Speech Animation using Dynamic Visemes
Lead Research Organisation:
University of East Anglia
Department Name: Computing Sciences
Abstract
This project will investigate new methods for automatically producing speech animation. For animators in the movie industry this is typically a tedious, iterative process that involves key-framing static lip-poses and then handcrafting a blending function to transition from one key pose to another. In is not uncommon for an animator to spend several hours producing animation for just a few seconds of speech.

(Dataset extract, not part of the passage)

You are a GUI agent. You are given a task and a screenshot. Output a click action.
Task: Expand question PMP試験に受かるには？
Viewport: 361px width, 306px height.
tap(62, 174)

We have previously worked on identifying a new dynamic unit for speech animation, termed dynamic visemes, and have shown that these units produce better animation than more traditional phoneme-based units. In this project we will integrate dynamic visemes into state of the art approaches to further improve upon the quality of automated animation that is currently possible. Furthermore, we will investigate how dynamic visemes relate to speech acoustics so that animation can be generated directly from the voice of an actor.
We will build tools that can be implemented in commercial animation pipelines so animation studios can use our tools as a basis for animating any speech on their own models. This will leave their artists free to focus on the overall performance of the character.
The proposed project is ambitious in its aims, proposing a new approaches for producing better speech animation. However, the impact of the work is wide reaching and has the potential to influence the production of speech content in all animated movies and computer games.
We have previously worked on identifying a new dynamic unit for speech animation, termed dynamic visemes, and have shown that these units produce better animation than more traditional phoneme-based units. In this project we will integrate dynamic visemes into state of the art approaches to further improve upon the quality of automated animation that is currently possible. Furthermore, we will investigate how dynamic visemes relate to speech acoustics so that animation can be generated directly from the voice of an actor.
We will build tools that can be implemented in commercial animation pipelines so animation studios can use our tools as a basis for animating any speech on their own models. This will leave their artists free to focus on the overall performance of the character.
The proposed project is ambitious in its aims, proposing a new approaches for producing better speech animation. However, the impact of the work is wide reaching and has the potential to influence the production of speech content in all animated movies and computer games.
Planned Impact
During the course of this project we will develop new techniques for producing better quality speech animation than is available using the current state of the art. These techniques will be implemented in easy to use tools that will remove the burden from professional artists in the production of animated speech content. The artist will need only provide the audio assets from the actor and our tools will automatically generate the lip motion synchronised with the spoken words. The artist can then focus on the character performance, e.g. adding the expression and head pose variation to bring the character to life.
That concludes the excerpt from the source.